# WHAT TO DO:
List every author named in the written evidence on good governance and the effective use of IT below.

# GIVEN TEXT:
----------------------------------------

Good Governance - Effective use of IT


Written evidence submitted by The Institute of Creative Technologies, De Montfort University, Leicester (IT 10)

Authors: Dave Everitt , Andrew Hugill , Sue Thomas



This paper addresses most of the questions in the PDF document ‘Good Governance: the effective use of IT: Issues and Questions Paper’, and can be summarised as follows:

1. Commit to Open Government

2. Connect elements of strategic thinking

3. Build trust

4. Combat ignorance

5. Design better

6. Centralise the 'what' but not the 'how'

7. Combine open source with commercial solutions

8. Save time and money through co-operation

9. Learn from the enthusiastic and the agile

10. Amplify the individual


1. Commit to Open Government


1.1 Comment


Open Government provides a far more cost-effective model for the governance and effective use of IT. By drawing on the ‘wisdom of crowds’ and engaging both ordinary citizens and commercial interests in an inclusive way, government can gain much from external sources.

----------------------------------------

# DATA:
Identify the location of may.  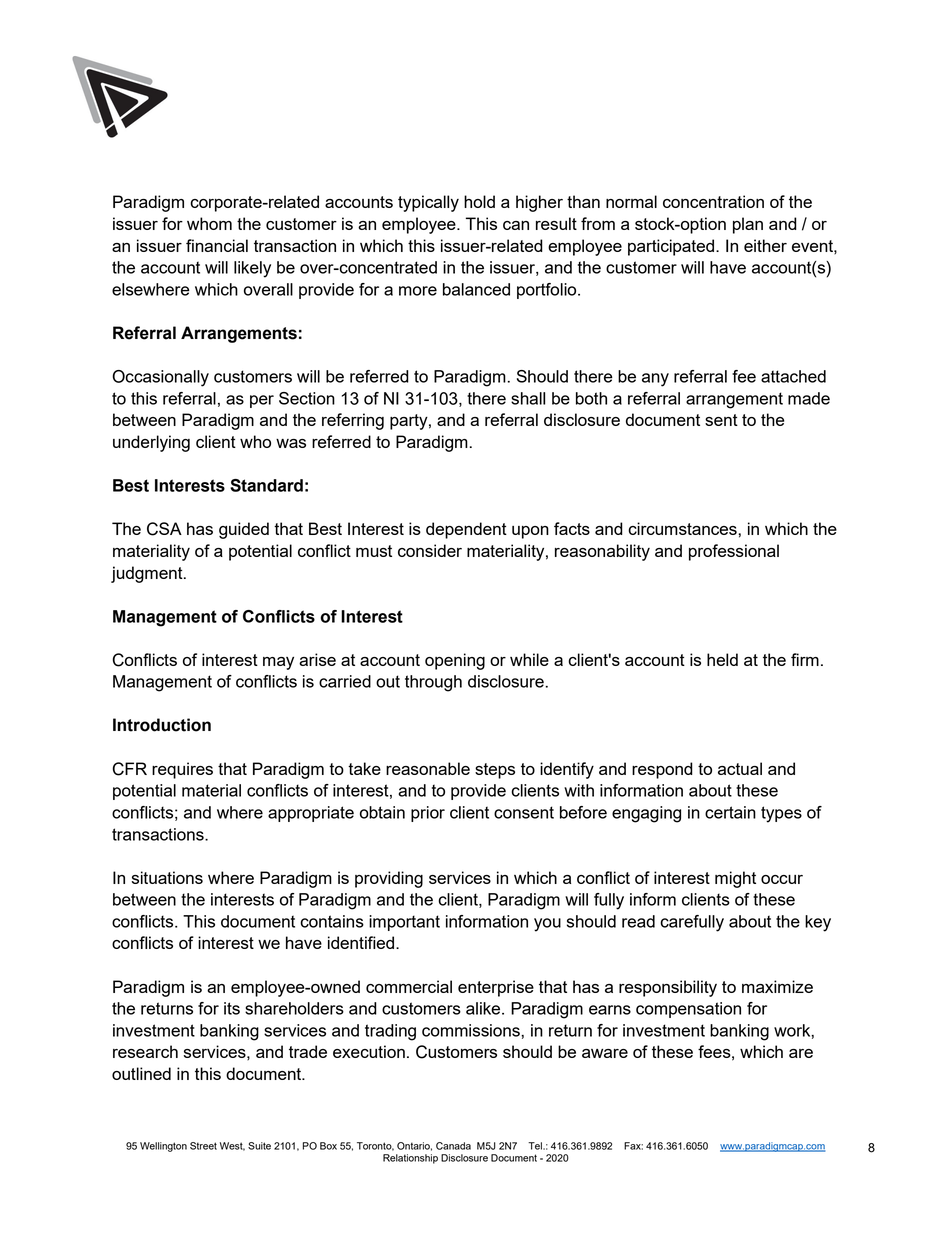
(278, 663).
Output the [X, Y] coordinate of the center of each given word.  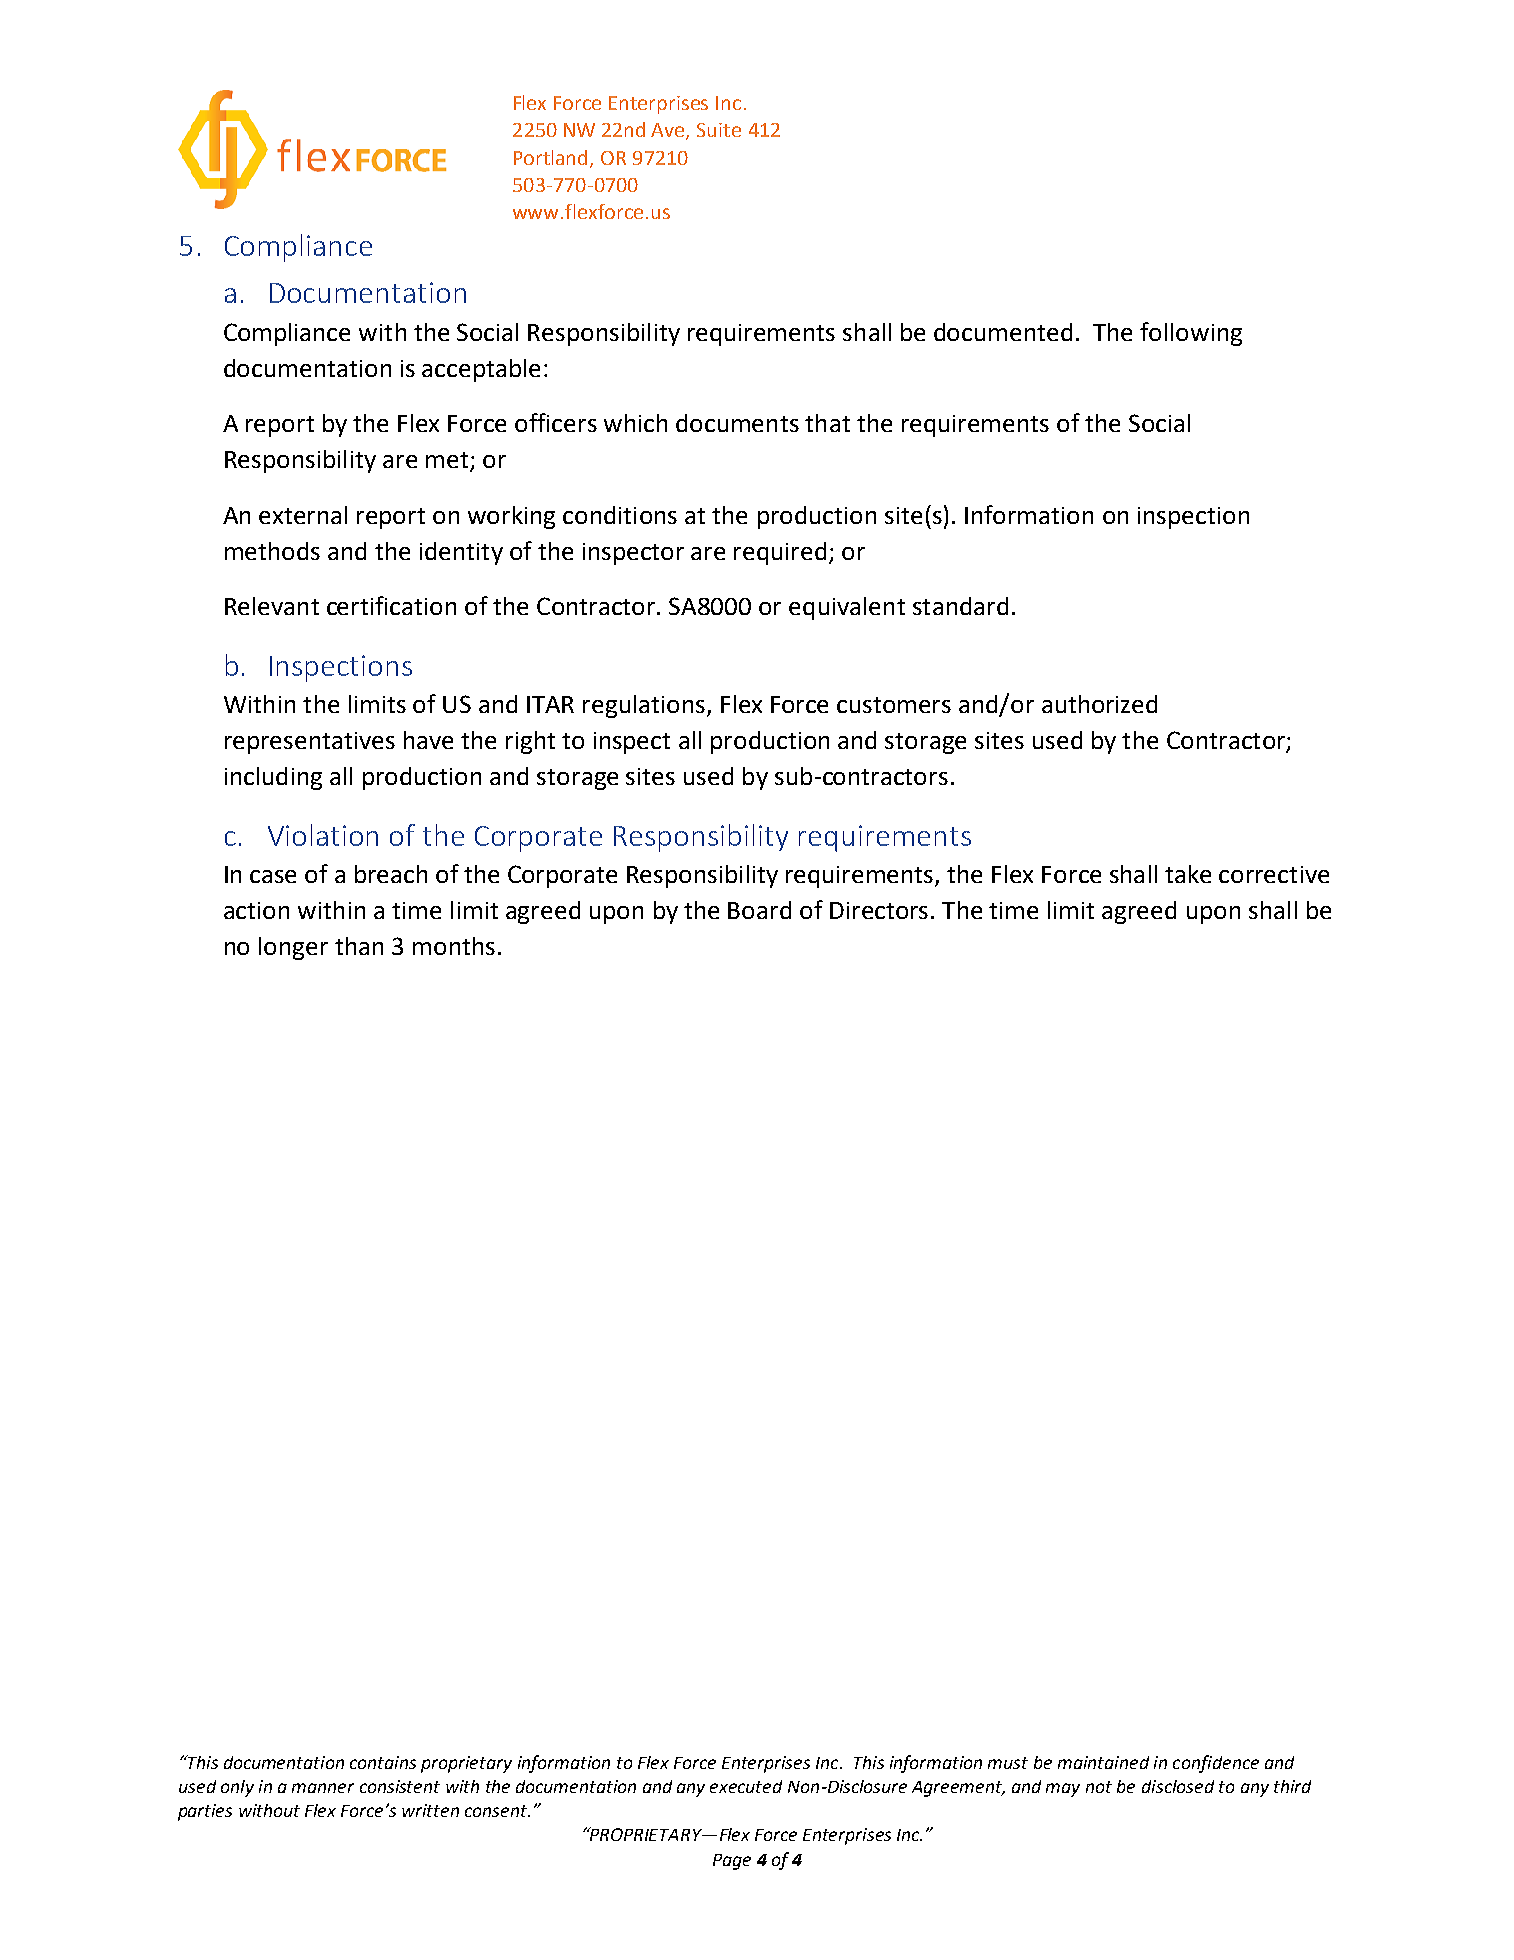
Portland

----------------------------------------

# TASK OUTPUT:
Dave Everitt, Andrew Hugill, Sue Thomas